Stored data:
--- START ---
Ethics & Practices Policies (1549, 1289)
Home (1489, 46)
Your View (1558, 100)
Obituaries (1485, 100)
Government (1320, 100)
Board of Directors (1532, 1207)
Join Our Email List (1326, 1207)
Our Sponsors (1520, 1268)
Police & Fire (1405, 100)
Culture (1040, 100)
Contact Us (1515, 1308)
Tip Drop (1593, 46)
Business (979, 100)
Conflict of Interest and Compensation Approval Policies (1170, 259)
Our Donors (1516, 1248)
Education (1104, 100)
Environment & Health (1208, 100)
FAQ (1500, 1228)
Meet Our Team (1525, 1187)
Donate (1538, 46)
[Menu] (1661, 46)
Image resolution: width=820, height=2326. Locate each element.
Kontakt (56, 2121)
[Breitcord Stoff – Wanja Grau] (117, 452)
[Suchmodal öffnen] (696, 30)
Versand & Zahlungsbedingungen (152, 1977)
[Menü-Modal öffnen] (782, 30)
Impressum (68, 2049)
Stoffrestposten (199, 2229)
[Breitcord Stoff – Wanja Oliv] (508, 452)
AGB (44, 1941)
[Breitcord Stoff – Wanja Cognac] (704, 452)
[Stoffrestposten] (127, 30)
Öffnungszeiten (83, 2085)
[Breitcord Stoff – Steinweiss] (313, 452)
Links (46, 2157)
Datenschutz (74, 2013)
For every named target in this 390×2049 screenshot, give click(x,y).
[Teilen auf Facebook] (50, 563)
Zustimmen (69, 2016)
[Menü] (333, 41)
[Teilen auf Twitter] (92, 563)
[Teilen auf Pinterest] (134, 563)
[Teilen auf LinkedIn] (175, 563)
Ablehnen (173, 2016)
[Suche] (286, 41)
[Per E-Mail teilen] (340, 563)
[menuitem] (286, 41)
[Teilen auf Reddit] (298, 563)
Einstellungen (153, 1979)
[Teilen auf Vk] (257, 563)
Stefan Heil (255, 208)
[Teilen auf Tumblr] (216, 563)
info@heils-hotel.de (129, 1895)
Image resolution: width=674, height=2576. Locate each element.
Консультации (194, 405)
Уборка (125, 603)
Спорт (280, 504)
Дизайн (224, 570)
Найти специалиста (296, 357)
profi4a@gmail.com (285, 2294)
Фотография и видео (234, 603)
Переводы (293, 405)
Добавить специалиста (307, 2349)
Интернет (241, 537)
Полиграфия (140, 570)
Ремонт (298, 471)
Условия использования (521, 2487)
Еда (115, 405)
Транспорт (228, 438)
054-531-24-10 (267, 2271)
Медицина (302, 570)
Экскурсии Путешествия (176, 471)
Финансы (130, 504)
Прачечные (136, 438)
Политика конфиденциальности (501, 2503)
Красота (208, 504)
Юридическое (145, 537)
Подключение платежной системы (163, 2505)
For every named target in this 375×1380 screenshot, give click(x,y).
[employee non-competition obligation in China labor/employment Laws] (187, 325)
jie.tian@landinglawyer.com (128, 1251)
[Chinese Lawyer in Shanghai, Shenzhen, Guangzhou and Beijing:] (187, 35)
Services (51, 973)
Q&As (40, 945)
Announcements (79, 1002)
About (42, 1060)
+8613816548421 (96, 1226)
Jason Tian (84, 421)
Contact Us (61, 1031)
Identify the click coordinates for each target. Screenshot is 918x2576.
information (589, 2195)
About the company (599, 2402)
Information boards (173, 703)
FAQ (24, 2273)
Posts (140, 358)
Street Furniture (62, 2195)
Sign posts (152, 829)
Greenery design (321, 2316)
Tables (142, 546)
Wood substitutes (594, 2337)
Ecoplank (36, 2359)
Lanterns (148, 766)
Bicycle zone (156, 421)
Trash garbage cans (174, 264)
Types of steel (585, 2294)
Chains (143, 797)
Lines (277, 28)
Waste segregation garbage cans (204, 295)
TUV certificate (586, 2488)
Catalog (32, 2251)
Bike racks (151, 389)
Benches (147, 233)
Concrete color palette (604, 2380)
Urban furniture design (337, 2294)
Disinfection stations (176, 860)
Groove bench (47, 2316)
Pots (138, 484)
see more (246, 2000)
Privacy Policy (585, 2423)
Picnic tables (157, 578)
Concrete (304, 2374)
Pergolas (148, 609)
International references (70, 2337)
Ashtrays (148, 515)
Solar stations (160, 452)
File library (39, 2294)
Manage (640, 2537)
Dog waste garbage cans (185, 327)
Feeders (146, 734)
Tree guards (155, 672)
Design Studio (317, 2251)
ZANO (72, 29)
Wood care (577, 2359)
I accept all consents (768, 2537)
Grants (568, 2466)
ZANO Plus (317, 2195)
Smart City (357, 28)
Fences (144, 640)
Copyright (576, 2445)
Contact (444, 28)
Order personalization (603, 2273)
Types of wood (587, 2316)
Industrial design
--- END ---
Try it:
Please copy only the lines between the first line of the entries and the line with "Stoffrestposten (199, 2229)", keeping those two end lines as well, exactly as written.

Finished exercise:
Ethics & Practices Policies (1549, 1289)
Home (1489, 46)
Your View (1558, 100)
Obituaries (1485, 100)
Government (1320, 100)
Board of Directors (1532, 1207)
Join Our Email List (1326, 1207)
Our Sponsors (1520, 1268)
Police & Fire (1405, 100)
Culture (1040, 100)
Contact Us (1515, 1308)
Tip Drop (1593, 46)
Business (979, 100)
Conflict of Interest and Compensation Approval Policies (1170, 259)
Our Donors (1516, 1248)
Education (1104, 100)
Environment & Health (1208, 100)
FAQ (1500, 1228)
Meet Our Team (1525, 1187)
Donate (1538, 46)
[Menu] (1661, 46)
Image resolution: width=820, height=2326. Locate each element.
Kontakt (56, 2121)
[Breitcord Stoff – Wanja Grau] (117, 452)
[Suchmodal öffnen] (696, 30)
Versand & Zahlungsbedingungen (152, 1977)
[Menü-Modal öffnen] (782, 30)
Impressum (68, 2049)
Stoffrestposten (199, 2229)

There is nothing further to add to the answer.